Penyelesaian Konflik

Konflik akan terjadi dalam organisasi apapun. Pada 1970-an, Kenneth Thomas dan Ralph Kilmann menyadari bahwa hasil positif bisa didapat ketika manajemen mengerti alasan di balik konflik dan seberapa serius konflik tersebut terjadi. Kedua ahli ini mengidentifikasi lima level atau cara menghadapi konflik, yang disebut “the Thomas-Kilmann Conflict Mode Instrument”. Memahami level manajemen konflik memungkinkan anda untuk menemukan resolusi konflik yang lebih baik. Mengetahui cara apa yang harus digunakan dalam situasi tertentu membantu manajemen mengakhiri konflik organisasi yang serius.

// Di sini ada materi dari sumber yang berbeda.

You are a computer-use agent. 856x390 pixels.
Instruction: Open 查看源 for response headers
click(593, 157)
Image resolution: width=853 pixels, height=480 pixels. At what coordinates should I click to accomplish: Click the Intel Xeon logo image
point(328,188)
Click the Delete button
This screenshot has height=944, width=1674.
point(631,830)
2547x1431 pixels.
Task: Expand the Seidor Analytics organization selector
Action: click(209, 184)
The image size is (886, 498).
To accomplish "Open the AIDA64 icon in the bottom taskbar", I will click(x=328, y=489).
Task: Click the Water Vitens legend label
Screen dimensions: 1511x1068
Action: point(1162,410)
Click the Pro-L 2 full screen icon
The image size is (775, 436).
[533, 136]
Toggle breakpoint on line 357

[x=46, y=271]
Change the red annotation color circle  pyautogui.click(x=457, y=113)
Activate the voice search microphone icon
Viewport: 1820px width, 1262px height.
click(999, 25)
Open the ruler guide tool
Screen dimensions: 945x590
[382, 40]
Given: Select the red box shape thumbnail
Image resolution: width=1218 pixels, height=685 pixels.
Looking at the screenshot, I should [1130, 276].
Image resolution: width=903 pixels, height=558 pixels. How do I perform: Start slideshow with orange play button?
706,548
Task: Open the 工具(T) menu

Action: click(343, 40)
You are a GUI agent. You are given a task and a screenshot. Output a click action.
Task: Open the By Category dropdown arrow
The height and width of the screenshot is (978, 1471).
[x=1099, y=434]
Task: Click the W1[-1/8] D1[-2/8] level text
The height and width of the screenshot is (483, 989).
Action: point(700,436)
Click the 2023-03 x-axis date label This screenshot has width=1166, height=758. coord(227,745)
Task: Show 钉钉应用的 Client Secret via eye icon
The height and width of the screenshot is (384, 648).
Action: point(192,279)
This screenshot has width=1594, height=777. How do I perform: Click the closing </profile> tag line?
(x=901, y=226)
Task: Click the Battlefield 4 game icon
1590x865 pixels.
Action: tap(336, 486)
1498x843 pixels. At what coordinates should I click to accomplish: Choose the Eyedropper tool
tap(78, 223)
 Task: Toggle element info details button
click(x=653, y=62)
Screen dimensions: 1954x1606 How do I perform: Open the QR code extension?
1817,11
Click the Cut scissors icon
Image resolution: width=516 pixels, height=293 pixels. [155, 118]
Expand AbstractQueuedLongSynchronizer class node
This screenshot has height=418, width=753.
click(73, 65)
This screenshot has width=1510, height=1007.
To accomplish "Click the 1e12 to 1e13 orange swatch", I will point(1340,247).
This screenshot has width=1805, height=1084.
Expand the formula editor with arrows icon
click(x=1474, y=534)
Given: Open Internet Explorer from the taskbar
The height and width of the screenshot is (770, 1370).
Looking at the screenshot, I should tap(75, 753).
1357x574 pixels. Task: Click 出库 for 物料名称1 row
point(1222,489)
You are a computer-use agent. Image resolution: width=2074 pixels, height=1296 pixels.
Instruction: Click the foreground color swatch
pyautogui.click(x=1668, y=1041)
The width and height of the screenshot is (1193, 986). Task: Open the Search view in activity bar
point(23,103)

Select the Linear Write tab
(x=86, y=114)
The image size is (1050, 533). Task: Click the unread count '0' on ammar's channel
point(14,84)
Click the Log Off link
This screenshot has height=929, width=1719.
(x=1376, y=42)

Berikut lima cara dalam penyelesaian konflik:

·    Competitive
At the competitive level, a person takes a position and sticks to it. Company owners and upper management often negotiate from a competitive level of conflict resolution. With the competitive level, the leader states what he wants. The leader should be persuasive and have the knowledge to back up the request. This style is useful for fast decisions or when there is a lot of resistance to change. If not careful, the person who uses this level of conflict resolution may offend others.
·    Competitive
Pada tingkat yang kompetitif, seseorang mengambil posisi dan bertahan pada posisi itu. Pemilik Perusahaan dan manajemen level atas sering bernegosiasi pada level ini untuk mendapatkan resolusi dari konflik. Pada level kompetitif, pemimpin menyatakan apa yang dia inginkan. Pemimpin harus persuasif dan memiliki pengetahuan untuk mendukung keinginannya tersebut. Cara ini berguna saat membutuhkan keputusan yang cepat atau ketika muncul banyak penolakan terhadap perubahan. Namun, Jika tidak hati-hati, orang yang menggunakan cara kompetitif ini dapat menyinggung orang lain.
·    Collaborative
Pada tingkat kolaboratif, semua ide dianggap penting dan dipertimbangkan. Level Kolaborasi melihat semua kebutuhan dan opini dari situasi dan mencoba memberikan pemecahan terbaik dari ide-ide tersebut. Cara ini direkomendasikan apabila terdapat sejarah konflik yang ekstrim dalam kelompok.
·    Compromising
Cara ini memberikan solusi yang membuat semua orang mendapatkan sebagian dari yang mereka inginkan. Namun, mereka tetap mengorbankan sesuatu agar kompromi bisa tercipta. Cara ini efektif untuk situasi di mana tenggat waktu hambir selesai dan konflik mencegah rampungnya suatu pekerjaan tersebut.
·    Accommodating
Level akomodatif digunakan dalam situasi di mana hasil proyek tidak terlalu penting, tapi lebih ke penyelesaian konflik. Dengan cara ini,  pemimpin menyerahkan situasi pada masing-masing individu dan membiarkannya menyelesaikan dengan cara mereka. Hal ini membantu meredakan situasi yang tidak kondusif, serta membangun goodwill, sehingga, saat ketika manajemen harus menggunakan cara lain karyawan lebih terbuka pada kondisi yang lebih tegas.
·    Avoiding
Pada level avoiding, individu hanya perlu menolak untuk membuat keputusan. Respon ini sangat lemah terhadap konflik tetapi dapat diterapkan dalam situasi di mana hasilnya tidak dipermasalahkan. Contoh lain yang tepat dalam menggunakan cara ini adalah ketika ada orang yang lebih cocok untuk membuat keputusan, tetapi ia membutuhkan insentif untuk melangkah ke peran kepemimpinan.